Grâce à un écran de projection supplémentaire, ‘Tempête’ est baignée de tornades et d’éclairs, Angèle troque son haut rouge contre un ensemble argenté et ce n’est qu’alors qu’elle commence vraiment à vendre les tubes au kilo. D’abord ‘Libre’, ‘Flou’ et ‘Fever’, puis ‘Balance ton quoi’ : je n’ai pas compris tout son texte en français, mais le dernier mot a été patriarcat.

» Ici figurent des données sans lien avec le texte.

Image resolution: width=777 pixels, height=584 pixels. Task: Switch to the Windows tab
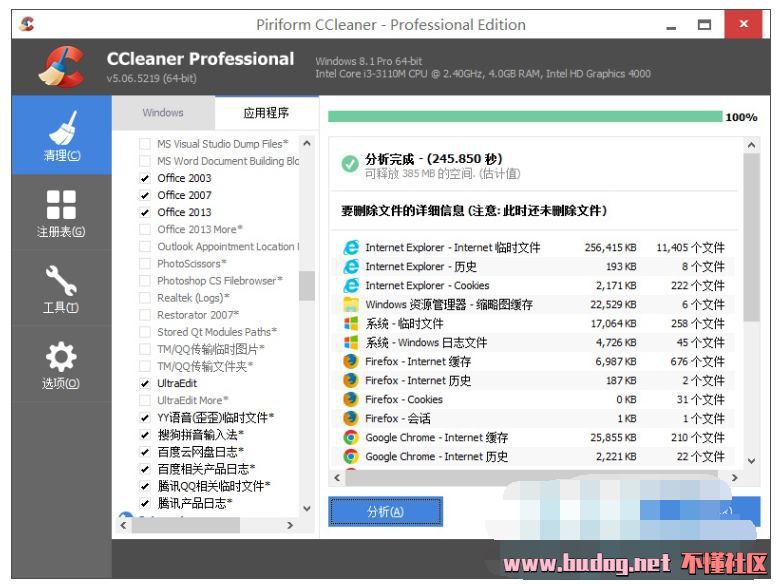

Les jeunes filles devant moi, qui n’ont pas plus de six ans, ne peuvent pas connaître ce mot, mais elles chantent avec tout le français qu’elles ont en elles et vous pouvez voir que la musique les fait briller jusqu’aux racines de leurs queues de cheval.
‘Démons’, le premier de deux bis, est la façon dont quelqu’un comme Angèle devrait clôturer ses concerts : fort, dur et mondain. « Bruxelles je t’aime » est l’inévitable dernier et en est aussi typique : espiègle, coquet et bruxellois, même si les gaufres liégeoises déboulent aussi à l’écran. Femme du monde et fille de la capitale, Angèle continue d’allier les deux rôles sans gouttes de sueur sur le front. Même pas après deux heures de représentation, soit dit en passant. Combien de Belges obtiennent ce temps avec seulement leur propre travail ? Combien d’artistes en tout, sans s’ennuyer nulle part ? Ce que fait Angèle ici est bien plus grand que notre pays et pourtant il continue à éclater de belgitude, avec ses jolis textes contraignants en néerlandais, anglais et français comme cerise sur la gaufre.